Work item. Below are records; give the number of their lines that hold the word "from", and write nothing more.

(Beginning of The records)

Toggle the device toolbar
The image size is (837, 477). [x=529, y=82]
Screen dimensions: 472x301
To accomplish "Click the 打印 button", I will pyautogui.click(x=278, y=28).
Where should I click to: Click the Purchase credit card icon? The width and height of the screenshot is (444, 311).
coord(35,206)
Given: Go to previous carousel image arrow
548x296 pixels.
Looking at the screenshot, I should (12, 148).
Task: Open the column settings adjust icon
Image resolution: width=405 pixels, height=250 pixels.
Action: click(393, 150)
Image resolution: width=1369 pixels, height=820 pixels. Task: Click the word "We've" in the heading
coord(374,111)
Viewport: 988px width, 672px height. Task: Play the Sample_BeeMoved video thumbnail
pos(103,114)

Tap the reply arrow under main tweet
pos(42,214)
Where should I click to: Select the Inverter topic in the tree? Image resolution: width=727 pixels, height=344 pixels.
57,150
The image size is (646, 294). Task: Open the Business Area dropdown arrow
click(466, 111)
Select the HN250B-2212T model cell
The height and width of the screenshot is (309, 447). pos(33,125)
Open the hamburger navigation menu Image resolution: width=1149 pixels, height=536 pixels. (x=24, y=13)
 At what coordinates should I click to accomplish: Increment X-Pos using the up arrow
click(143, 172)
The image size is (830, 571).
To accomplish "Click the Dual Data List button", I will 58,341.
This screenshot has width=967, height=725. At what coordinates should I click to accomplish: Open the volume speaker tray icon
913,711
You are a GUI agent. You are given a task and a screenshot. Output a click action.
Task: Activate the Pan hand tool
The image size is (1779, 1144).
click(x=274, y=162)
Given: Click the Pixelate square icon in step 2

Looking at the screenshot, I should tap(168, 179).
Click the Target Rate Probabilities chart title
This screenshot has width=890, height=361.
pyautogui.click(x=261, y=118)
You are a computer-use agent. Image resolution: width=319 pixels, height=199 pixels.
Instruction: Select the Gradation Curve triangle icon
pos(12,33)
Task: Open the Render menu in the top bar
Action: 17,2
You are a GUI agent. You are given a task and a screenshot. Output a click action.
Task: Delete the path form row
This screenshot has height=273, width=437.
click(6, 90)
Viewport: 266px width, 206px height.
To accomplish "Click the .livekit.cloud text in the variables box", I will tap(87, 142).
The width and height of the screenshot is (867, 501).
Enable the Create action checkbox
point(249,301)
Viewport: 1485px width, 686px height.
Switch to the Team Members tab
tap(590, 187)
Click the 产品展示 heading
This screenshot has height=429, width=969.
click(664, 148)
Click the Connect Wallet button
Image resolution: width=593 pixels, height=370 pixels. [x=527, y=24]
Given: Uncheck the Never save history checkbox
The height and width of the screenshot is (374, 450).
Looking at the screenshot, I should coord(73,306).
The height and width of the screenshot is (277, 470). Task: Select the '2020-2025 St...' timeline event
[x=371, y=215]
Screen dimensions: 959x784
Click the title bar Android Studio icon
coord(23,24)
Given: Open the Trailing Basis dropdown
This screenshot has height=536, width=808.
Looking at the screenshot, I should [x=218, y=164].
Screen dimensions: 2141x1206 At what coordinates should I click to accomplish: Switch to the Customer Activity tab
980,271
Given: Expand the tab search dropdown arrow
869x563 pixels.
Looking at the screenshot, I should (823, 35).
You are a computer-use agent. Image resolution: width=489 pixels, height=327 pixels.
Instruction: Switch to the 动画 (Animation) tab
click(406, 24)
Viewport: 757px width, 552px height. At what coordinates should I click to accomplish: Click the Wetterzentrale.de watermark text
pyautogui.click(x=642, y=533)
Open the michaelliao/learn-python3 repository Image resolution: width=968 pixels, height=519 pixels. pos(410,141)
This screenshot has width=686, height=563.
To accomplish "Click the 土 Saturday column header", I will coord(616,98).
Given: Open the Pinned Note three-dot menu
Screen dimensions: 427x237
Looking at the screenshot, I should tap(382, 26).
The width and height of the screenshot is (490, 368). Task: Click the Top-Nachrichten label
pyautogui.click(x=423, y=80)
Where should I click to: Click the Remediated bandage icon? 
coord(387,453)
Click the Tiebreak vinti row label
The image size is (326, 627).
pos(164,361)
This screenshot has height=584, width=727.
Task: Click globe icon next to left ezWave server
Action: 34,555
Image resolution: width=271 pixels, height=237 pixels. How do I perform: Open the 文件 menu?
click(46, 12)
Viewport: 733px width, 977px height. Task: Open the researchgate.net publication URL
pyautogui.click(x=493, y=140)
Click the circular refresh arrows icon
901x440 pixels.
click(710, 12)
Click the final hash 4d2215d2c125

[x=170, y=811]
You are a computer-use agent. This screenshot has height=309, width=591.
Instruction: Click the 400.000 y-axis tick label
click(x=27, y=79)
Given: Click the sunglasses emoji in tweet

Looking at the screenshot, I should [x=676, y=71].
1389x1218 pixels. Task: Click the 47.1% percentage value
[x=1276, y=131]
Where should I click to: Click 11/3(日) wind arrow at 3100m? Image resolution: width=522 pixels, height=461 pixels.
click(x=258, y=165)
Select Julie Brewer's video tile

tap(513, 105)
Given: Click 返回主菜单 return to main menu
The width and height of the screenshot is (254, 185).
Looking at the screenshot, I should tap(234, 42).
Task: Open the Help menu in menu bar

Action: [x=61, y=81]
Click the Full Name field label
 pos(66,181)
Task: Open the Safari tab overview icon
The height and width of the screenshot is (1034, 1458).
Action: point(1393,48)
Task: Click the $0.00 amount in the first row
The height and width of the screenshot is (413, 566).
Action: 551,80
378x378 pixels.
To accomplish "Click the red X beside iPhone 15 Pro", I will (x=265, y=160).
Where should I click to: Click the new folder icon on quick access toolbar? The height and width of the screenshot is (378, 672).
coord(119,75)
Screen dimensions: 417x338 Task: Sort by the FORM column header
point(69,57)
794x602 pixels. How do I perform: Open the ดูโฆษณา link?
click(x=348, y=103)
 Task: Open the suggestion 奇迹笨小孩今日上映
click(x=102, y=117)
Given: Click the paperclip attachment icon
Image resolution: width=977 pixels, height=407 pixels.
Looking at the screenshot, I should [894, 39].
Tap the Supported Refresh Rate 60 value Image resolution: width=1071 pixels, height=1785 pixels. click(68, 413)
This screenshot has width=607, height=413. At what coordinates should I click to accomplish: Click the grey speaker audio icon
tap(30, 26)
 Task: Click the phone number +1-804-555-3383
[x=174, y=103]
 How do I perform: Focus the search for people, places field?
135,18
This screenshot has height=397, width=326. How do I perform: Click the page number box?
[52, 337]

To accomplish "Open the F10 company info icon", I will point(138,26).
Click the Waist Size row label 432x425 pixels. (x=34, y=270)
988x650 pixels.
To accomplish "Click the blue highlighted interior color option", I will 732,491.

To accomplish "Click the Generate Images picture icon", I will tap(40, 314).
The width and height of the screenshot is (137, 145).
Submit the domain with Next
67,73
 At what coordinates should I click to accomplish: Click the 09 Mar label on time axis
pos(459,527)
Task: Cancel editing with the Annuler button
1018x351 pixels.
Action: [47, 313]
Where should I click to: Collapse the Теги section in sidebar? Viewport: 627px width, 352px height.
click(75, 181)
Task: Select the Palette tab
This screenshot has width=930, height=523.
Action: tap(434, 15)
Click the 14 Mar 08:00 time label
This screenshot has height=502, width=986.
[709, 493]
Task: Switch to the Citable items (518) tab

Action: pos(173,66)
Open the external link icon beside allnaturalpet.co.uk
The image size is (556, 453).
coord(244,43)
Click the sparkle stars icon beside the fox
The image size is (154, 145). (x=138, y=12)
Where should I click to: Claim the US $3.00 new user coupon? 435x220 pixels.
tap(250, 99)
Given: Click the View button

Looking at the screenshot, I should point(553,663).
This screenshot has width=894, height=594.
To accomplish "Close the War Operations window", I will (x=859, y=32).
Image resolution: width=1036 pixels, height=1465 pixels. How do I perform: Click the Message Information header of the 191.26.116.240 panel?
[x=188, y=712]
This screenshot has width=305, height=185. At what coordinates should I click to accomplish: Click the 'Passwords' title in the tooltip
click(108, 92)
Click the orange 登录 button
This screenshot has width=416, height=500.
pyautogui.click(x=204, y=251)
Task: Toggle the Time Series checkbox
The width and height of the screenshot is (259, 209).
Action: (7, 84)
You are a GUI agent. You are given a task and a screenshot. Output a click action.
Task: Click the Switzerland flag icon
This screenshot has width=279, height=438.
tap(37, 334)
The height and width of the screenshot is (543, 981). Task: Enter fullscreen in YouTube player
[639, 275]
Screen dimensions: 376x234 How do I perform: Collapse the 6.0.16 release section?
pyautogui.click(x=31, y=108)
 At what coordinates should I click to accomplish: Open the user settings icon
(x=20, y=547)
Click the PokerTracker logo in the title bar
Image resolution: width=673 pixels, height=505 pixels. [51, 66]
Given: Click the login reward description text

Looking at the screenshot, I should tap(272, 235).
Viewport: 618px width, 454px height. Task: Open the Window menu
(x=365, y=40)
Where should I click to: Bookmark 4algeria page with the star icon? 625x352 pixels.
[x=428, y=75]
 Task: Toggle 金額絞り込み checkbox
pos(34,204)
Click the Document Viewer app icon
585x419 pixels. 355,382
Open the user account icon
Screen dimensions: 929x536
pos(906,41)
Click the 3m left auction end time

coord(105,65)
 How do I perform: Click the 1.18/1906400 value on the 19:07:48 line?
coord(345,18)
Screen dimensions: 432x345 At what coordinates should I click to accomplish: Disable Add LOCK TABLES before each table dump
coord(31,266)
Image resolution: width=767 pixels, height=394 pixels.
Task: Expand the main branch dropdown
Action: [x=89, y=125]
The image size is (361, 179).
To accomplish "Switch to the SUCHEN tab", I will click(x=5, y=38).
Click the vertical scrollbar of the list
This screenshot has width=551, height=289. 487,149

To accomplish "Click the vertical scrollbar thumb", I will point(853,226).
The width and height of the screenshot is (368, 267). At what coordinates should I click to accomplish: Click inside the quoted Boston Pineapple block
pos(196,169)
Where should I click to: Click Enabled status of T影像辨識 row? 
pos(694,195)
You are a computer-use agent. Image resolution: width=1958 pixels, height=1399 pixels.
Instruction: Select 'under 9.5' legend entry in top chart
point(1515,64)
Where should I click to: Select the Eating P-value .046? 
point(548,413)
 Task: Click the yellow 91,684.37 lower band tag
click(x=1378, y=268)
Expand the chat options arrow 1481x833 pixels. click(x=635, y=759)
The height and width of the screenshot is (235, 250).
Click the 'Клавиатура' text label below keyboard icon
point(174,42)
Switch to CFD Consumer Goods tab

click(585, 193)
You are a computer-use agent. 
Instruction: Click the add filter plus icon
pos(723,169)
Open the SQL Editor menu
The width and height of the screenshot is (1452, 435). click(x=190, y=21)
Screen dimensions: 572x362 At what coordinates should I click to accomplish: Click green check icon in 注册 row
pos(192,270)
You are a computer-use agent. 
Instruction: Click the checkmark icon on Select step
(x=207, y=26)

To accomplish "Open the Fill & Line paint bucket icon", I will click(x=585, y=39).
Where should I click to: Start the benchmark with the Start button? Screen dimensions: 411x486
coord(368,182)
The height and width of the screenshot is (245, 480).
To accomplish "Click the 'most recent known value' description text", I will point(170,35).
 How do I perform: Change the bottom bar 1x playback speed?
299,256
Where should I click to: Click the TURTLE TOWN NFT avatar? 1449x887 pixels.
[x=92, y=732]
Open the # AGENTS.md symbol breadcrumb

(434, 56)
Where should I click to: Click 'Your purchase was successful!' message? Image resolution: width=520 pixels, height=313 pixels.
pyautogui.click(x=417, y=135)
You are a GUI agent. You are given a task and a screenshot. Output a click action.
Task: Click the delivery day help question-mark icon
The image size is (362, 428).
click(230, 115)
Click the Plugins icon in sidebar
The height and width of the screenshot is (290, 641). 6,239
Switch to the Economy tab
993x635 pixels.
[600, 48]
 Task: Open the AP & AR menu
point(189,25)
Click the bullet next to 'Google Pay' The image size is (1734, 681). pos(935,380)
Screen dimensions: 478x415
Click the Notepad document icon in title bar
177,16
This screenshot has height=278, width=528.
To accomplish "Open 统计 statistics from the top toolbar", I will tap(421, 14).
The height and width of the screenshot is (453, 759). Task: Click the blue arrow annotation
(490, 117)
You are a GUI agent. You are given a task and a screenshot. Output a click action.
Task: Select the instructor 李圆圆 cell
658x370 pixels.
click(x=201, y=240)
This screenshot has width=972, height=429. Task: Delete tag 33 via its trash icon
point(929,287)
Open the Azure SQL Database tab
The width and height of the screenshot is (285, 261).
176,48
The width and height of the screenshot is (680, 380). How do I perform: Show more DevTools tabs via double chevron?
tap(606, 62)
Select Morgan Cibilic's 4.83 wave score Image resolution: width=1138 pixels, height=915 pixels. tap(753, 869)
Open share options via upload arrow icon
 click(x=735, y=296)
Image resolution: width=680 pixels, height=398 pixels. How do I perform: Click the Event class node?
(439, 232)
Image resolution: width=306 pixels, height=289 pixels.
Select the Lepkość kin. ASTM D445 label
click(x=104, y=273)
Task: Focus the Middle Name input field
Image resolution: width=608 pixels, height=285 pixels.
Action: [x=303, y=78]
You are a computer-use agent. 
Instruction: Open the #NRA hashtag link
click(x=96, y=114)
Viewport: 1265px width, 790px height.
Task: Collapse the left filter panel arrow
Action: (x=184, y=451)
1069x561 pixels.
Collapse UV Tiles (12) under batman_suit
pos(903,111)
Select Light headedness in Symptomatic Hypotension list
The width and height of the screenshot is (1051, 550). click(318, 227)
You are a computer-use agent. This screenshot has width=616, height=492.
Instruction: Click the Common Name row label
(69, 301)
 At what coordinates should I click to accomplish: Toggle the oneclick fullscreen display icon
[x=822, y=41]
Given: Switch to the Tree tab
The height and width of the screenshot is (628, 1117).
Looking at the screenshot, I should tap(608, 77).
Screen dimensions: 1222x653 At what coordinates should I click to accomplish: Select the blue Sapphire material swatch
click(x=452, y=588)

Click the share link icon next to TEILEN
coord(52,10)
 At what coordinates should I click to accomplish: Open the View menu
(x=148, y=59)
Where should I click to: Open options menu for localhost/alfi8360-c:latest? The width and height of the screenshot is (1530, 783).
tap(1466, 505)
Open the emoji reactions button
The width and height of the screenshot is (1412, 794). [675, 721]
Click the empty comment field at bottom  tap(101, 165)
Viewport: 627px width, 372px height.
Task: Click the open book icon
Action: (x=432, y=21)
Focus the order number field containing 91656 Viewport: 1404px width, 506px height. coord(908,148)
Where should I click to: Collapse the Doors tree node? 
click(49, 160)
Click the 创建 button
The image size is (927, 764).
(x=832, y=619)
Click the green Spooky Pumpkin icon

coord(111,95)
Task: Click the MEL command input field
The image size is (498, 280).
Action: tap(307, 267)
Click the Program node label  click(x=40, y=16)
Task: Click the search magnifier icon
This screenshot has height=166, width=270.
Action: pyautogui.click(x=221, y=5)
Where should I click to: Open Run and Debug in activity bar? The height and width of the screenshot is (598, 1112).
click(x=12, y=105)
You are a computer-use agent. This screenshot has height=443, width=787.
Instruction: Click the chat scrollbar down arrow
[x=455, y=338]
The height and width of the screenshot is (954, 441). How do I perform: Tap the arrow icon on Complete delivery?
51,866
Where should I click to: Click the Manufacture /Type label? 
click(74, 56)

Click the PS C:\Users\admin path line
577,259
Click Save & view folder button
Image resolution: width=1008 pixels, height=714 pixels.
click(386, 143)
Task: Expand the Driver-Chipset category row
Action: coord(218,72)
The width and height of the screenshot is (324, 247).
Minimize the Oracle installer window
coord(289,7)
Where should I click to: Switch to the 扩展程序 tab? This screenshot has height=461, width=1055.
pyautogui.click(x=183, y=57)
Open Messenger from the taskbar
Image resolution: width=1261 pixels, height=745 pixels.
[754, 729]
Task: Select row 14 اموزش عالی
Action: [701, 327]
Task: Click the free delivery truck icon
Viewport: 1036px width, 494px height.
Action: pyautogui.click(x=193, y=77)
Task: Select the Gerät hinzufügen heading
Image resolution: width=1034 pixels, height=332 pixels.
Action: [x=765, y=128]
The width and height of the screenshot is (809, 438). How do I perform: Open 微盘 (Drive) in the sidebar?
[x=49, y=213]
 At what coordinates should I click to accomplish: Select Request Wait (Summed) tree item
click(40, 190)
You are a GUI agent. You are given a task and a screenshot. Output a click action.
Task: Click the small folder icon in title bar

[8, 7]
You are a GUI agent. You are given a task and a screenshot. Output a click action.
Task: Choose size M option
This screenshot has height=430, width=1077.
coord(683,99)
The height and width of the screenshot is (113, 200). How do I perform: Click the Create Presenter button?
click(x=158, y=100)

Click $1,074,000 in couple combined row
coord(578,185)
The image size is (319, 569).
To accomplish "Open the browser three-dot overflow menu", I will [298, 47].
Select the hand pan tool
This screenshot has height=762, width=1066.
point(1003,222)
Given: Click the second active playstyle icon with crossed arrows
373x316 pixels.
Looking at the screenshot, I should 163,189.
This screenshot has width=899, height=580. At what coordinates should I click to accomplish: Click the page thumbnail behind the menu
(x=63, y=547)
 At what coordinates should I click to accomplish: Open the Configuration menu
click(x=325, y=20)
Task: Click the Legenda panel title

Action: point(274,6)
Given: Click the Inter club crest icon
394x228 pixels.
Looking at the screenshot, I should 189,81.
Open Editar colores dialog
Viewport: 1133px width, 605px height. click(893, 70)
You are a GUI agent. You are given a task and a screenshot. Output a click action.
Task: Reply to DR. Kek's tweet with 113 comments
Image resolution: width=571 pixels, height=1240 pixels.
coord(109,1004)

(End of The records)

Response for this exercise. 2